Late last year, I took a leave of absence from my Ph.D in History and began living as a writer. As part of this transition, I began journaling regularly and revisiting past journal entries dating as far back as to when I was 14 or 15 years old. Though the people and places varied from entry to entry, many of the themes remained consistent. Throughout my teenage years, twenties, and even now into my thirties, I’ve consistently found myself searching for ways to live in a world littered with contempt for Black bodies. This collection reflects the intersection of my personal search for meaning with my academic interest in contextualizing events and experiences in time.
I expect the mentorship to bolster my technical ability and increase my confidence in my decision-making. At present, I agonize over decisions about line breaks and titles. While some of this is part-and-parcel of writing poetry, it would be nice to approach these issues and others with intention rather than apprehension.

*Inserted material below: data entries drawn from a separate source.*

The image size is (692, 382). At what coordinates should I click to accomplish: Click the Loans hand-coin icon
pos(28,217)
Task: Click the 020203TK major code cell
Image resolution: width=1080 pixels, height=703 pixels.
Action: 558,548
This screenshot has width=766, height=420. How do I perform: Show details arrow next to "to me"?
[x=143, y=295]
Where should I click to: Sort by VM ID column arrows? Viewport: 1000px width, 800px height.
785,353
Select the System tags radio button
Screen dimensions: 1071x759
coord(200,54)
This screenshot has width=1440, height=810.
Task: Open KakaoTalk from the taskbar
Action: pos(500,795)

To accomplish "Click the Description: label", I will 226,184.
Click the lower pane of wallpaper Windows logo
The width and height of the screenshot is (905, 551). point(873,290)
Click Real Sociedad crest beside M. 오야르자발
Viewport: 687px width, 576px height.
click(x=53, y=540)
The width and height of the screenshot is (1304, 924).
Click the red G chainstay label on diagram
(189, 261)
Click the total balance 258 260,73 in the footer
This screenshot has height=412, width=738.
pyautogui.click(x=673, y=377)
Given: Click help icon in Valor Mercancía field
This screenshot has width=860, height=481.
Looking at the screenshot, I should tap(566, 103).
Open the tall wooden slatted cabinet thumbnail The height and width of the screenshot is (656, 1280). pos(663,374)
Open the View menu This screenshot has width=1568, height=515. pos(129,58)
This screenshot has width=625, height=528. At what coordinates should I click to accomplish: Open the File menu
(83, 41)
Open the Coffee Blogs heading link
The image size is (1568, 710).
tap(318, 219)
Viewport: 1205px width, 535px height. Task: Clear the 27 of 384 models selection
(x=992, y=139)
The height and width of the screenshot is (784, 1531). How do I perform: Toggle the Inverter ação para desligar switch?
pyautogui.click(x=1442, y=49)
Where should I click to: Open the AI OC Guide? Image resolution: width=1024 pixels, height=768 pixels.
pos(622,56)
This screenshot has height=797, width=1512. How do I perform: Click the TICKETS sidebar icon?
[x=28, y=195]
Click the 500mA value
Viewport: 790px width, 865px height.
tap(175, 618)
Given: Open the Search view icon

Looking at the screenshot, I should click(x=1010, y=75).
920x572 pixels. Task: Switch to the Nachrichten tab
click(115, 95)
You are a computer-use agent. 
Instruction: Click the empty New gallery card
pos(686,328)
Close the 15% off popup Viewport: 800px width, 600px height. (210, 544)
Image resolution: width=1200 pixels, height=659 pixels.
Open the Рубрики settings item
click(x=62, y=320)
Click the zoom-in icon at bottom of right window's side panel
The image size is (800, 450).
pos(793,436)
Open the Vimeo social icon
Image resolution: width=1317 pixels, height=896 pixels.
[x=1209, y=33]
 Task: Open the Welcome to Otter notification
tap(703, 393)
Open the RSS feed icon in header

I have a tendency to pursue wildly ambitious projects and Portraits in Black Face is no exception. On one hand, it is extremely difficult to marry history and present. How do I speak to a history of (anti-) Blackness in Toronto given my positionality as cisgender, heterosexual millennial of Caribbean descent? I ask myself this question all the time; I represent a very particular voice in the telling of this story. On the other hand, I spent time looking at Contrast Newspaper (1969-1991) and it revealed many similarities between Black past(s) in Toronto and Black present(s). The continuities are there; it’s capturing them through image and text that is the challenge.
I fill the holes in my schedule with as much reading and writing as I can bear. I write on the train, I write in cafés, I recently wrote from a hospital bed. I read and write as much as possible. When I read I try to read slowly and with intention, noting sentences, words and ideas that are particularly well-crafted. I aim to analyze and internalize some of the skill and craft that went into the piece I’m reading. When I write, I get as much down as I can and then edit, edit, edit.
In a perfect world, writers would have financial stability, access to writing time and space, creative support, health benefits, and community. At present, writers have varying permutations of these things but they are far from being mainstays for most. Consequently, many writers end up playing a game of trade offs, compromising health for time or community for stability and so on. In a perfect world, this would not be so.
I would love Junot Diaz to write a novel about my life. His writing is so rich and steeped in nuance. He wrestles with questions of identity while blurring the lines between hero and villain, past and present.
In ten years, I would love to have a few books published and be part of network of writers committed to honing our skills and helping each other grow and flourish.